**Your assignment:** Could you return the passage on plant cell walls below, reproducing every word of it unchanged?

The protoplast is the cell’s way of making more wall. —Joe Varner

 

The shape of a plant cell is dictated largely by its cell wall. When a living plant cell is treated with cell-wall–degrading enzymes to remove the wall, the resulting membrane-bound protoplast is invariably spherical (Fig. 2.1). In living cells, the cell wall constrains the rate and direction of cell growth, exerting a profound influence on plant development and morphology. Cell walls contribute to the functional specialization of cell types. Within Zinnia leaves, for example, the shape of spongy parenchyma cells maximizes both the volume of the intercellular spaces and the surface area available for gas exchange (Fig. 2.2A), whereas the branched structure of trichomes (Fig. 2.2D) may be adapted for sending mechanical stimuli. In contrast, the papillae-shaped epidermal cells of a snapdragon petal reflect light, attracting the attention of pollinators (Fig. 2.2B). In some cells, including tracheary elements (Fig. 2.2C), the protoplast disintegrates during development, and the mature cell consists entirely of cell wall.



Figure 2.1
Without its wall, a protoplast adopts a spherical form.


(A)


(B)

(C)

(D)

Figure 2.2
A developing cell can change its wall architecture to provide myriad forms. (A) The spongy parenchyma of a Zinnia leaf minimizes cell contact and maximizes cell surface for gas exchange. (B) The specialized shapes of these epidermal cells reflect light to enrich the colors of a snapdragon petal. (C) The secondary thickenings of a tracheid prevent collapse of the wall from the tension created by the transpirational pull. (D) An Arabidopsis trichome is an exquisitely branched modified epidermal cell.

Stored records

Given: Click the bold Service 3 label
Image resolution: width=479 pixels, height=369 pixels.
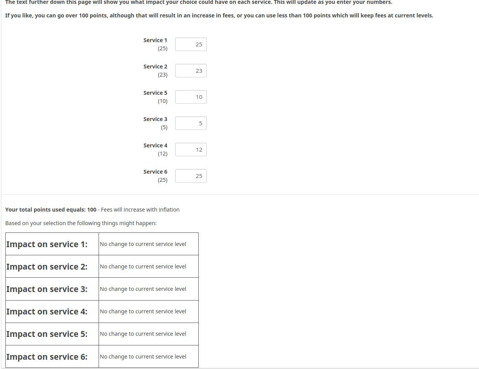Looking at the screenshot, I should [x=155, y=119].
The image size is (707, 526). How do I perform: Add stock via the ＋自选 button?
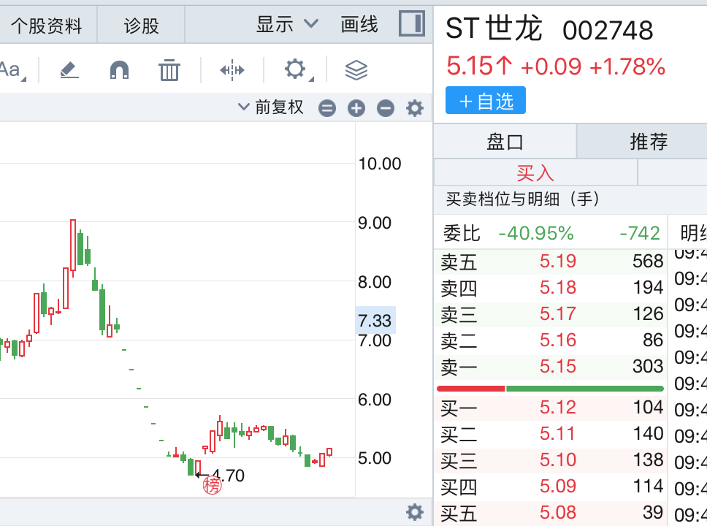tap(486, 102)
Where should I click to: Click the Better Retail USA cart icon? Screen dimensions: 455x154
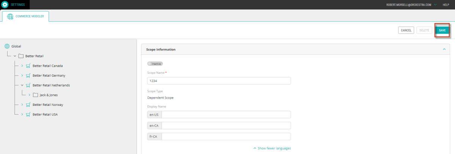point(28,114)
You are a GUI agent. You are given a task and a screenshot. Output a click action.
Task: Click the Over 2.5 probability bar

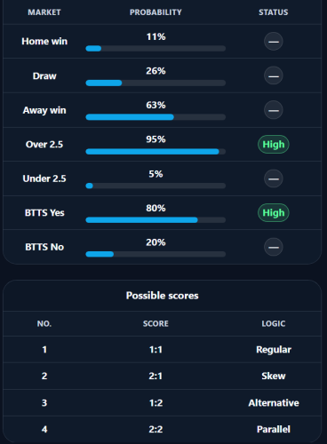coord(156,152)
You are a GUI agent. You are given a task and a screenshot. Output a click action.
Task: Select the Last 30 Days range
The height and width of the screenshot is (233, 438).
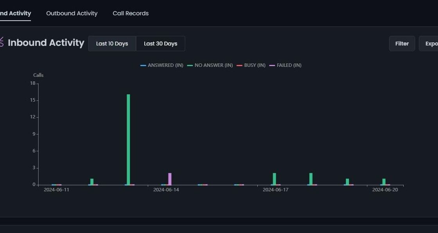coord(161,43)
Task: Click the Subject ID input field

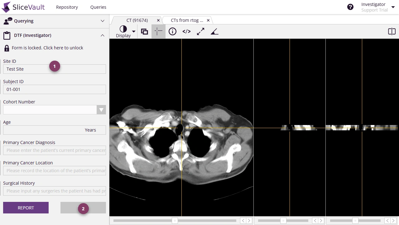Action: (x=55, y=89)
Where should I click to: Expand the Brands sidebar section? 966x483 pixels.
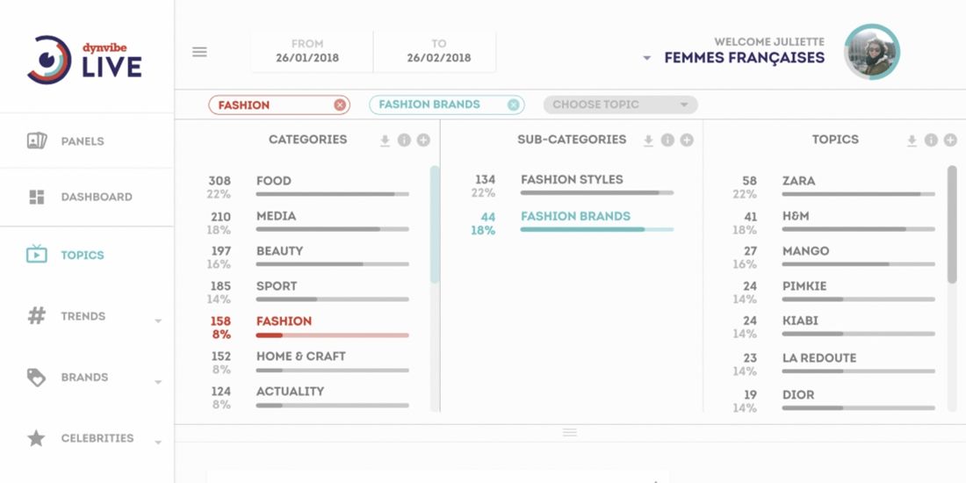(x=158, y=382)
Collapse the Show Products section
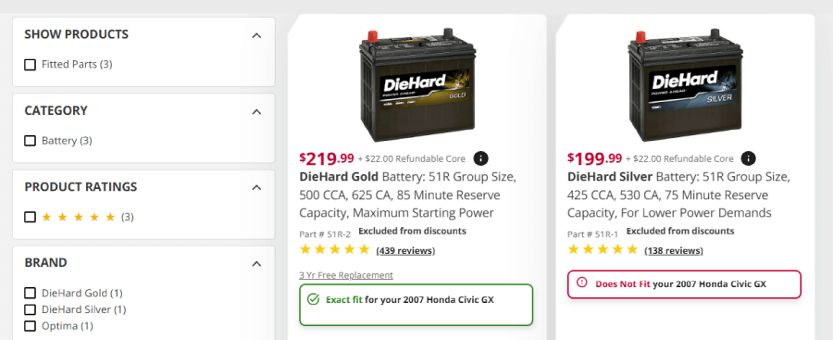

**Exercise solution:**
The protoplast is the cell’s way of making more wall. —Joe Varner

 

The shape of a plant cell is dictated largely by its cell wall. When a living plant cell is treated with cell-wall–degrading enzymes to remove the wall, the resulting membrane-bound protoplast is invariably spherical (Fig. 2.1). In living cells, the cell wall constrains the rate and direction of cell growth, exerting a profound influence on plant development and morphology. Cell walls contribute to the functional specialization of cell types. Within Zinnia leaves, for example, the shape of spongy parenchyma cells maximizes both the volume of the intercellular spaces and the surface area available for gas exchange (Fig. 2.2A), whereas the branched structure of trichomes (Fig. 2.2D) may be adapted for sending mechanical stimuli. In contrast, the papillae-shaped epidermal cells of a snapdragon petal reflect light, attracting the attention of pollinators (Fig. 2.2B). In some cells, including tracheary elements (Fig. 2.2C), the protoplast disintegrates during development, and the mature cell consists entirely of cell wall.



Figure 2.1
Without its wall, a protoplast adopts a spherical form.


(A)


(B)

(C)

(D)

Figure 2.2
A developing cell can change its wall architecture to provide myriad forms. (A) The spongy parenchyma of a Zinnia leaf minimizes cell contact and maximizes cell surface for gas exchange. (B) The specialized shapes of these epidermal cells reflect light to enrich the colors of a snapdragon petal. (C) The secondary thickenings of a tracheid prevent collapse of the wall from the tension created by the transpirational pull. (D) An Arabidopsis trichome is an exquisitely branched modified epidermal cell.